辅导 program、讲解 c/c++编程设计
2024.1 Multicore Computing, Project #3
(Due : 11:59pm, May 26)
Submission Rule
1. Create a directory {studentID#}_proj3 (example: 20203601_proj2). In the directory, create
subdirectories ‘prob1’ and ‘prob2’.
2.a For problem 1, write (i)’C with OpenMP’ source code prob1.c, and (ii)a document that reports
the parallel performance of your code into the directory "prob1". Insert the files (i), and (ii)
into the subdirectory ‘prob1’.
2.b For problem 2, write (i) ‘C with OpenMP’ source code prob2.c , and (ii) a document that
reports the parallel performance of your code. Insert (i) and (ii) into the subdirectory ‘prob2’.
2.c For problem 3, insert demo video files (.mp4) into the directory {studentID#}_proj3.
3. zip the directory {studentID#}_proj3 and submit the zip file into eClass homework board.
※ If possible, use quad-core/hexa-core/octa-core CPU (or CPU with more cores) rather than dual-core CPU for
your experimentation, which will better show the performance gains of the parallelism.
[Problem 1] In project 1, we looked at the JAVA program that computes the number of ‘prime numbers’ between 1
and 200000. The parallel implementation of a static approach based on bad work decomposition (i.e. just dividing
the entire range of the numbers into k consecutive sub-ranges, where k is the number of threads) may not give
satisfactory performance because (i) higher ranges have fewer primes and (ii) larger numbers are harder (i.e. taking
longer time) to test whether they are prime or not. Therefore thread workloads may become uneven and hard to
predict. For better performance, we implemented dynamic load balancing approach in project 1 where each thread
takes a number one by one and test whether the number is a prime number.
(i) Write ‘C with OpenMP’ code that computes the number of prime numbers between 1 and 200000. Your program
should take two command line arguments: scheduling type number (1 = “static with default chunk size”, 2 =
“dynamic with default chunk size”, 3 = “static with chunk size 10”, 4 = “dynamic with chunk size 10”), and
number of threads (1, 2, 4, 6, 8, 10, 12, 14, 16) as program input argument. Use schedule(static) ,
schedule(dynamic) , schedule(static, 10) and schedule(dynamic, 10). Your code should print
the execution time as well as the number of the prime numbers between 1 and 200000.
command line execution: > a.out scheduling_type# #_of_thread
execution example> a.out 1 8 <---- this means the program use “schedule(static)” using 8 threads.

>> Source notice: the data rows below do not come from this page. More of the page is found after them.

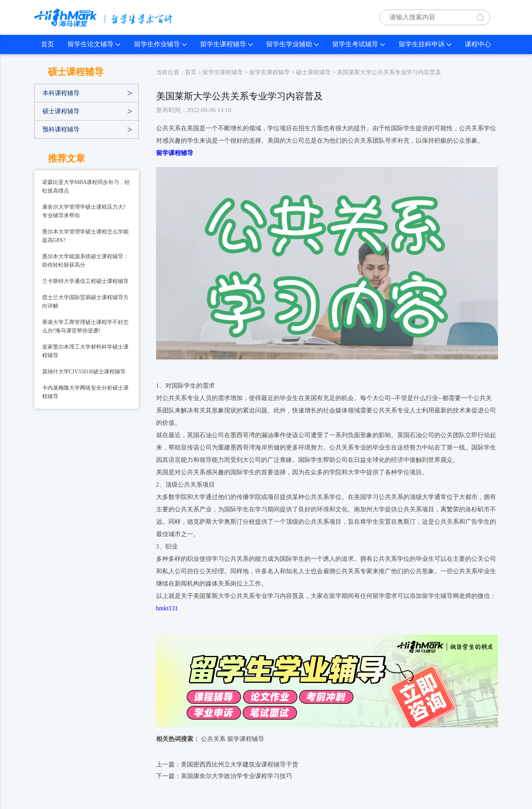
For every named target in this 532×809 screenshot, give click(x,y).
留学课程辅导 (246, 739)
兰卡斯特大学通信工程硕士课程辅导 (85, 281)
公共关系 (213, 739)
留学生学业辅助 (292, 44)
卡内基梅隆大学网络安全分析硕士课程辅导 (85, 392)
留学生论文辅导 (94, 44)
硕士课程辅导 (61, 111)
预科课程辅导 (61, 129)
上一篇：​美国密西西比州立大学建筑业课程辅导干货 (227, 764)
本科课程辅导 (61, 93)
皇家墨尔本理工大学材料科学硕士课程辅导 (85, 351)
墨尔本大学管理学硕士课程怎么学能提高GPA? (85, 236)
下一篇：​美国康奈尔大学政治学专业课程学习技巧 (224, 776)
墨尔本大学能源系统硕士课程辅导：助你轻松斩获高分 (85, 261)
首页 (48, 44)
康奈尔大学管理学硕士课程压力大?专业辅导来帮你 (84, 211)
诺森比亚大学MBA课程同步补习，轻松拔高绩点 (86, 186)
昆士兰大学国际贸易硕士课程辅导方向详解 (85, 301)
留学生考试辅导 (359, 44)
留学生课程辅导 (226, 44)
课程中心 (478, 44)
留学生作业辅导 (160, 44)
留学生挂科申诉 (425, 44)
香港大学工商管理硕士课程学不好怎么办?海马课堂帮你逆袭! (85, 326)
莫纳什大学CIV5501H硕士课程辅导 (84, 371)
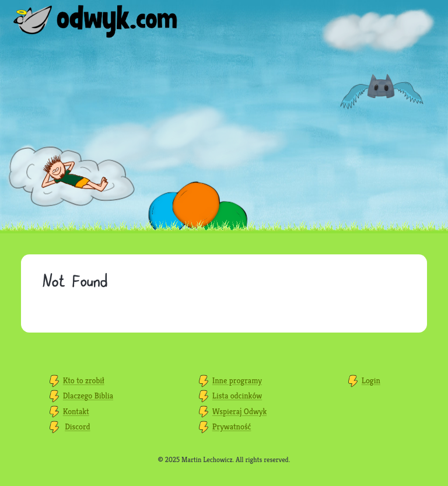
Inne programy (237, 380)
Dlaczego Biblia (88, 396)
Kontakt (76, 411)
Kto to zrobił (83, 380)
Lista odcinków (237, 396)
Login (371, 380)
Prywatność (232, 426)
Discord (78, 426)
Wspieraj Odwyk (239, 411)
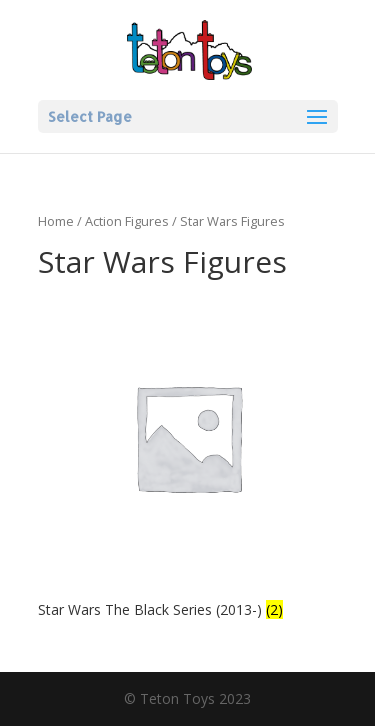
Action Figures (127, 221)
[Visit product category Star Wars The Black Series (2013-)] (188, 455)
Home (56, 221)
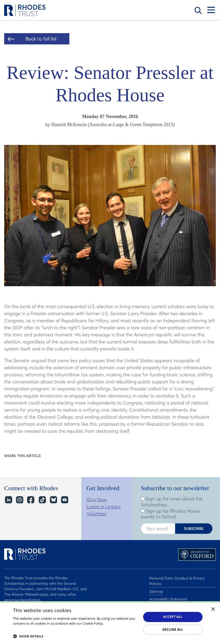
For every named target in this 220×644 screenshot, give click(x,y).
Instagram (19, 500)
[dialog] (110, 623)
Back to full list (41, 39)
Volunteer (96, 513)
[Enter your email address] (158, 529)
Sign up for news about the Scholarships (172, 502)
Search (198, 10)
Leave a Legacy (103, 506)
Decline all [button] (173, 629)
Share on (49, 456)
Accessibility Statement (168, 597)
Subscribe (194, 529)
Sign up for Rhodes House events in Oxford (170, 514)
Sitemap (156, 590)
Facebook (30, 500)
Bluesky (53, 500)
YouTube (64, 500)
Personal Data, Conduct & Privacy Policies (177, 581)
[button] (75, 636)
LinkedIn (8, 500)
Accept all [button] (173, 617)
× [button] (213, 609)
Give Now (96, 499)
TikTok (42, 500)
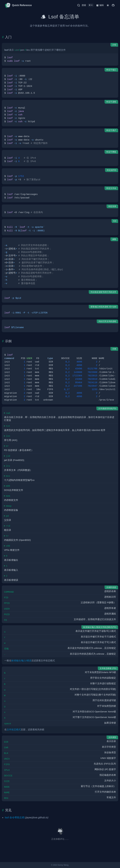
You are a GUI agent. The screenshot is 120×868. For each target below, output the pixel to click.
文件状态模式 (14, 730)
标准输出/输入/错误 (21, 660)
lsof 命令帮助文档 (14, 817)
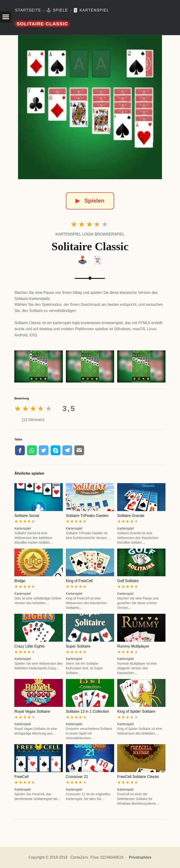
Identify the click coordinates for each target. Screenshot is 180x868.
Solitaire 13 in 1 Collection (87, 711)
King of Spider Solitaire (136, 711)
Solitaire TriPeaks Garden (87, 516)
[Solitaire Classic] (90, 107)
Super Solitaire (78, 646)
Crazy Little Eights (29, 646)
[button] (5, 17)
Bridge (20, 581)
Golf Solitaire (128, 581)
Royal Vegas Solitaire (32, 711)
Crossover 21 (77, 777)
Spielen (90, 200)
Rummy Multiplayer (133, 646)
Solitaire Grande (131, 516)
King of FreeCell (79, 581)
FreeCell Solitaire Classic (138, 777)
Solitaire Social (27, 516)
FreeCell (21, 777)
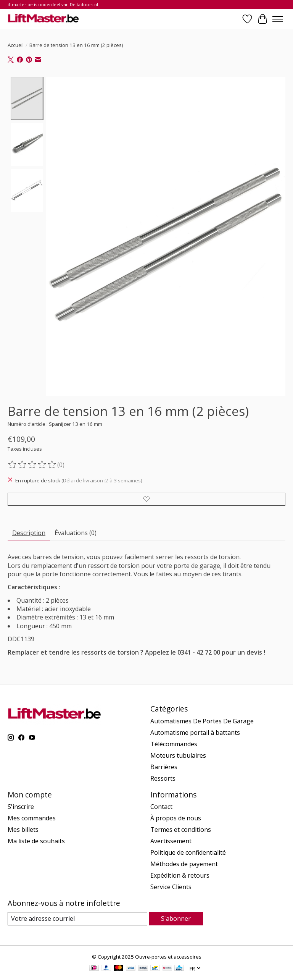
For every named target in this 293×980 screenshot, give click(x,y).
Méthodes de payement (184, 864)
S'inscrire (21, 807)
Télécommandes (174, 744)
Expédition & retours (180, 875)
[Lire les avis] (32, 465)
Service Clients (171, 887)
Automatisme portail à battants (195, 733)
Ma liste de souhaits (36, 841)
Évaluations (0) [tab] (76, 533)
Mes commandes (32, 818)
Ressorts (163, 778)
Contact (161, 807)
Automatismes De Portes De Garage (202, 721)
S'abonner (176, 919)
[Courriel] (77, 919)
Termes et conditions (180, 830)
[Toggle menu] (278, 19)
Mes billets (23, 830)
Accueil (16, 45)
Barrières (164, 767)
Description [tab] (29, 533)
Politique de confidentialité (188, 852)
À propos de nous (175, 818)
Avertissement (171, 841)
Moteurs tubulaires (178, 755)
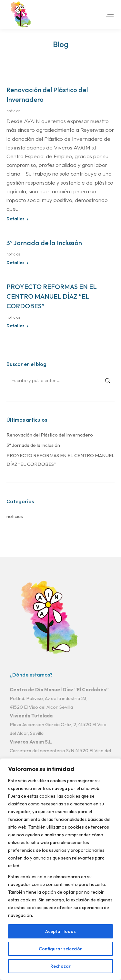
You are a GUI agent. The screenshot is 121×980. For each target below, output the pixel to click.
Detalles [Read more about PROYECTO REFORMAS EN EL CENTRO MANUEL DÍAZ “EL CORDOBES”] (15, 326)
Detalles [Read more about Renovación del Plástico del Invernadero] (15, 219)
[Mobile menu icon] (110, 14)
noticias (13, 110)
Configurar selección (61, 948)
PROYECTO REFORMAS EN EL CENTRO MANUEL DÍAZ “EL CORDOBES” (51, 296)
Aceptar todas (61, 931)
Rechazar (61, 966)
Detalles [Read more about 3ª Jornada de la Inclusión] (15, 262)
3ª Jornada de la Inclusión (44, 243)
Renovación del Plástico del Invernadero (49, 435)
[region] (61, 869)
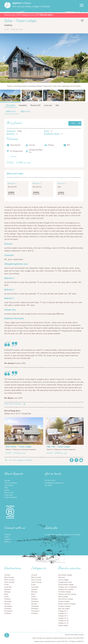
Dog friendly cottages (65, 575)
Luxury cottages (63, 580)
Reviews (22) (35, 105)
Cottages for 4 (63, 614)
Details (11, 112)
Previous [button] (4, 58)
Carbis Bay (8, 587)
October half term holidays (67, 604)
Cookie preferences (11, 497)
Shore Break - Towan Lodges (18, 447)
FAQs (6, 488)
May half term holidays (66, 599)
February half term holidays (67, 594)
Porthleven (8, 608)
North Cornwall (9, 580)
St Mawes (8, 614)
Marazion (7, 604)
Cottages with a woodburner (67, 587)
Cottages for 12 (63, 623)
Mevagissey (8, 606)
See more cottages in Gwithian (21, 460)
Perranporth (8, 611)
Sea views (61, 578)
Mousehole (8, 602)
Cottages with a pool (65, 582)
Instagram (8, 540)
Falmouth (7, 590)
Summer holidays (64, 602)
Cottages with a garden (66, 590)
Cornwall (7, 575)
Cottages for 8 (63, 618)
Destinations (13, 569)
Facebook (71, 460)
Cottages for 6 (63, 616)
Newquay (7, 592)
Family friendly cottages (66, 584)
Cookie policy (9, 495)
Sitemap (7, 480)
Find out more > (46, 15)
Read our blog (9, 492)
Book (73, 123)
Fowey (6, 596)
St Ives (7, 584)
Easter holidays (63, 596)
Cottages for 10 (63, 620)
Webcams (8, 542)
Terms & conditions (11, 483)
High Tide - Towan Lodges (58, 447)
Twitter (76, 460)
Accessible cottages (64, 592)
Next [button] (83, 58)
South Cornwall (9, 582)
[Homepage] (8, 5)
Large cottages (63, 626)
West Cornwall (9, 578)
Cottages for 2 (63, 611)
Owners (7, 490)
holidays (22, 3)
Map (57, 105)
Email (81, 460)
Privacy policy (9, 485)
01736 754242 (50, 480)
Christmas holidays (64, 606)
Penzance (8, 599)
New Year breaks (64, 608)
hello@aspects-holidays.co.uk (54, 483)
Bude (6, 594)
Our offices (48, 485)
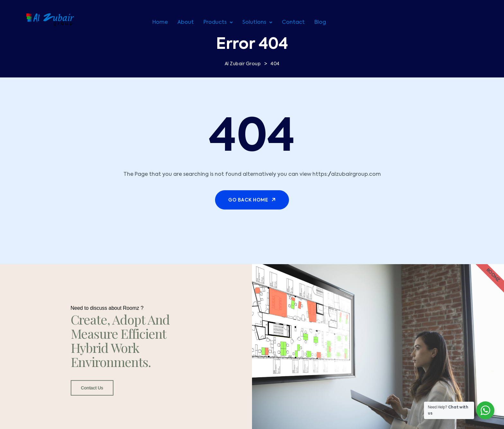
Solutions (257, 22)
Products (218, 22)
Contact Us (92, 388)
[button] (218, 22)
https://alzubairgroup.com (346, 174)
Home (160, 22)
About (185, 22)
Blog (320, 22)
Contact (293, 22)
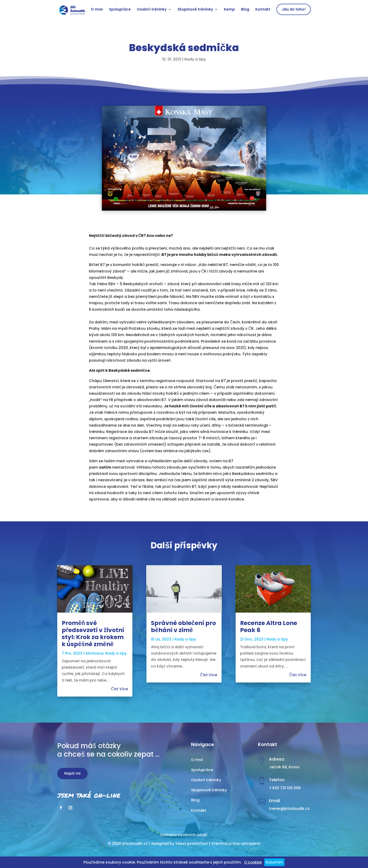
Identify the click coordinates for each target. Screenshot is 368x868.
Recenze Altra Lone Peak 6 (268, 626)
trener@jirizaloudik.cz (289, 809)
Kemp (229, 10)
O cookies (253, 862)
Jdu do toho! (293, 9)
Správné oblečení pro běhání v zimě (183, 626)
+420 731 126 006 (285, 788)
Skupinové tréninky (195, 10)
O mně (97, 10)
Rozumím (274, 862)
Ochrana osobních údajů (183, 835)
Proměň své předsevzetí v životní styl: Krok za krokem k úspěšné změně (93, 633)
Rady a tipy (195, 59)
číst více (119, 689)
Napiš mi (73, 773)
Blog (245, 10)
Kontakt (263, 10)
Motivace (94, 653)
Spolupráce (120, 10)
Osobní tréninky (152, 10)
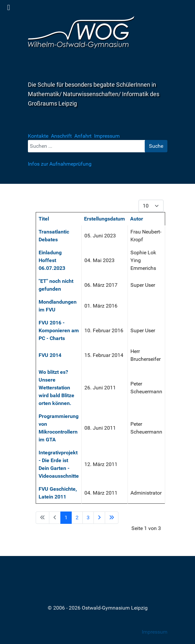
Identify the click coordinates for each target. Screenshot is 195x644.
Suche (156, 146)
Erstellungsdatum (104, 219)
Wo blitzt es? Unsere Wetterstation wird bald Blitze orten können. (56, 387)
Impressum (154, 632)
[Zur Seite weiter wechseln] (99, 518)
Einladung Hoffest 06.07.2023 (52, 260)
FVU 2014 (50, 355)
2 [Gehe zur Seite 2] (77, 517)
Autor (137, 219)
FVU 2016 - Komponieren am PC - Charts (59, 330)
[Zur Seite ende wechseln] (112, 518)
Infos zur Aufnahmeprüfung (60, 164)
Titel (44, 219)
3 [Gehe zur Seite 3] (88, 517)
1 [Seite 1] (66, 517)
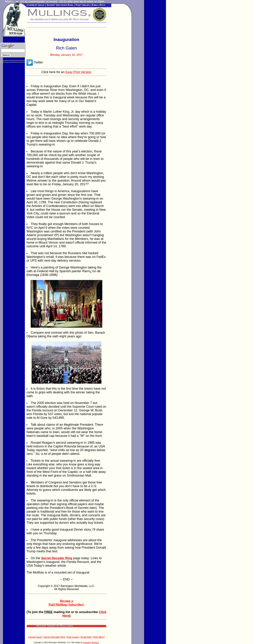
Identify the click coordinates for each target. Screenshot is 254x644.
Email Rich (86, 637)
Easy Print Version (78, 72)
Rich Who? (99, 637)
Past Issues (73, 637)
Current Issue (35, 637)
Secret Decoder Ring (54, 637)
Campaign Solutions (91, 642)
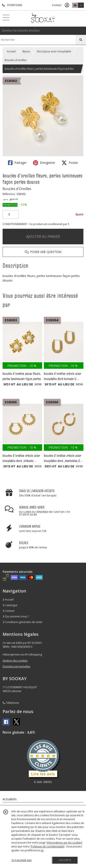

(ii) Write a document (in PDF file format) that reports the parallel performance of your code. The graph that shows
the execution time when using 1,2,4,6,8,10,12,14,16 threads. There should be at least four graphs that show the
result of static and dynamic scheduling policies. The document that reports the parallel performance should contain
(a) in what environment (e.g. CPU type, memory size, OS type ...) the experimentation was performed, (b) tables
and graphs that show the execution time (unit:milisecond) for thread number = {1,2,4,6,8,10,12,14,16}. (c) The
document should also contain explanation on the results and why such results can be obtained.
exec time
(unit: ms)
chunk
size
1 2 4 6 8 10 12 14 16
static default
dynamic default
static 10
dynamic 10
performace
(1/exec time)
chunk
size
1 2 4 6 8 10 12 14 16
static default
dynamic default
static 10
dynamic 10[Problem 2] Parallelize prob2.c (see our class webpage project 3 announcement to access prob2.c) using
OpenMP. Your program should take three command line arguments: scheduling type number (1=static, 2=dynamic,
3=guided), chunk size, and number of threads as program input argument. Your code should print the execution time
and the result of PI calculation. Assume the number of steps num_steps = 10000000.
command line execution: > a.out scheduling_type# chunk_size #_of_thread
execution example> a.out 2 4 8 <---- this means dynamic scheduling (chunk size = 4) using 8 threads.
(i) submit the OpenMP source code prob2.c
(ii) Write a document (in PDF file format) that reports the parallel performance of your code. Your report should
contain (a) following tables and graphs that shows information in the tables, and (b) brief explanation and
interpretation on the results (including why such results can be obtained).
execution time
(unit:ms)
chunk
size
1 2 4 6 8 10 12 14 16
static
dynamic 1
guided
static
dynamic 5
guided
static
dynamic 10
guided
static
dynamic 100
guided
performace
(1/exec time)
chunk
size
1 2 4 6 8 10 12 14 16
static
dynamic 1
guided
static
dynamic 5
guided
static
dynamic 10
guided
static
dynamic 100
guided
[Problem 3] Create a demo video file (.mp4 format) that shows compilation and execution of your source files
(prob1.c, prob2.c). The size of the demo video file should be less than 50MB.